* * *
– Вы сказали только что, – осторожно начал Виталий, – что, по-вашему, мне нужен человек, так же мало, как Динора, связанный с реальностью, но способный…
Виталий не успел подобрать слово, Агнесса закончила за него:
– Способный выслушать и понять, да, я так сказала.
– Почему вы…
Агнесса потерла переносицу, будто пыталась что-то вспомнить.
– Мистер Дымов, – сказала она, – я двенадцать лет работаю в этом отделении…
– Сколько? – поразился Виталий.
Агнесса улыбнулась.
– Вы, наверно, решили, что я стажерка? Мне многие дают гораздо меньше лет, чем на самом деле. Моя бабушка умерла в восемьдесят три, и ей до самой смерти никто не давал больше сорока-сорока пяти, если смотреть со спины, конечно. И голос у нее был молодой. Мне тридцать восемь, мистер Дымов, моей старшей дочери на прошлой неделе исполнилось семнадцать.
– И она… – Виталий прикусил язык, вовремя поняв, что готов был сморозить глупость.
– Нет, пять лет ей никто не даст, – Агнесса… или лучше называть ее миссис Болтон?.. рассмеялась, глядя Виталию в глаза, и он, будто получив команду, рассмеялся тоже – впервые за… Господи, когда он смеялся в последний раз? Он не помнил. Когда была Дина, они то и дело хохотали – над любой мелочью, которая кого-то другого заставила бы только улыбнуться. Но после того, как Дина оказалась в больнице, он не помнил, чтобы… Виталий подумал, отсмеявшись, что – вот странность! – Айша тоже была не склонна смеяться, они не смотрели юмористических программ по телевидению ("Ты любишь эти глупости? Я – нет!"), не рассказывали друг другу анекдотов. Но разве они вечно грустили?
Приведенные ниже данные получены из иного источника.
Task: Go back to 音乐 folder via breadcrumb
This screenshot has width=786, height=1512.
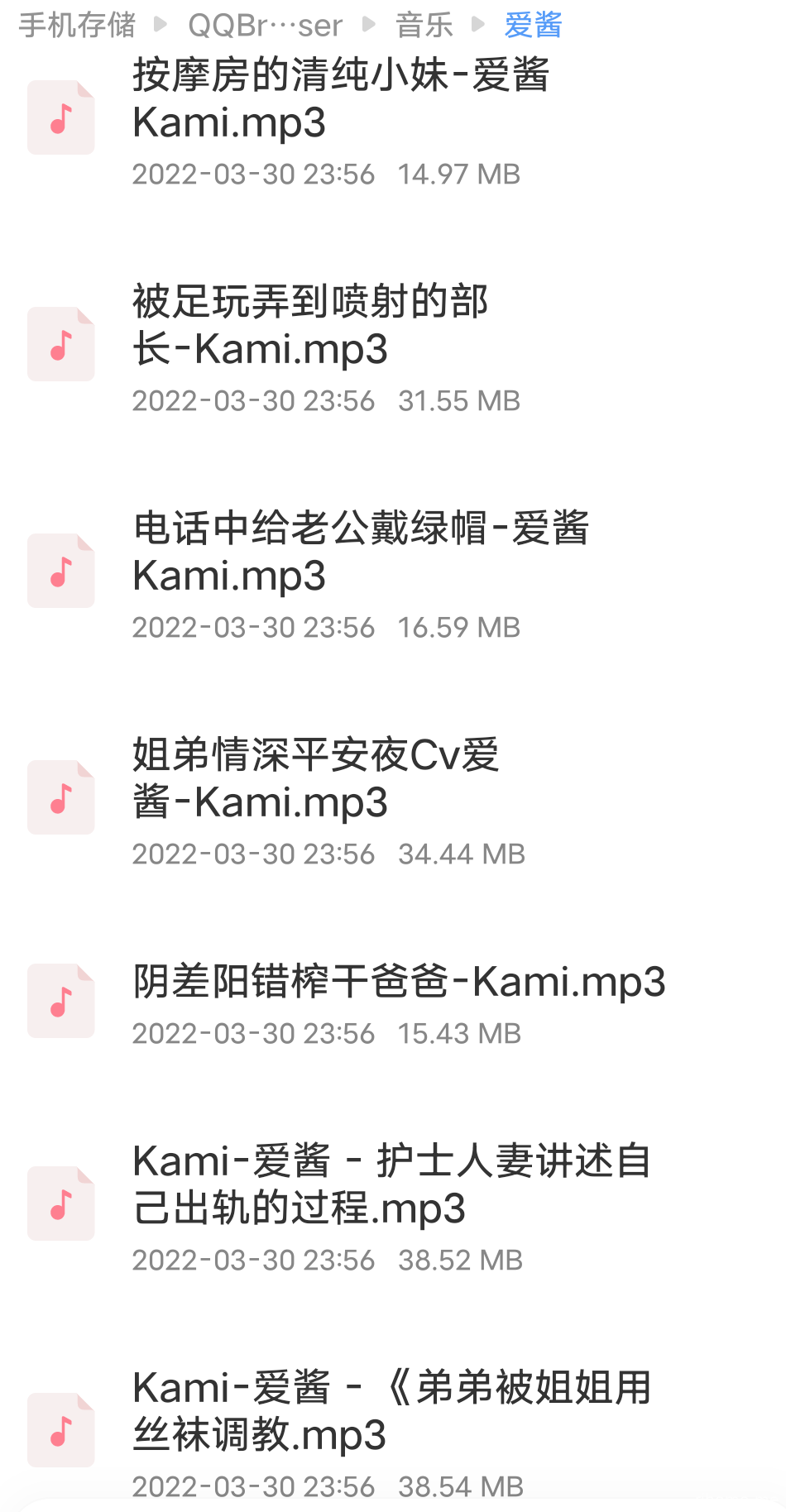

Нет, порой им бывало очень весело друг с другом, но – странное дело! – веселье было… как бы правильнее выразиться… слишком теоретическим, будто читаешь смешной текст, отмечая про себя: вот замечательная шутка, и эта тоже, и тут очень остроумно сказано, – понимаешь, как это смешно, но лицо остается серьезным, и ты только по глазам Айши, по ее лучистому взгляду представляешь, что ей тоже весело. Кто-нибудь посторонний, увидев их, сидевших напротив друг друга в тишине, решил бы: вот мрачная пара.
– Я стала здесь работать, когда умер Эрнест, – Агнесса так быстро перешла от веселья к печали, что Виталий не успел перестроиться, и слова о чьей-то смерти прозвучали так же кощунственно, как аккорды похоронного марша Шопена в середине песенки "Танцуй, моя крошка".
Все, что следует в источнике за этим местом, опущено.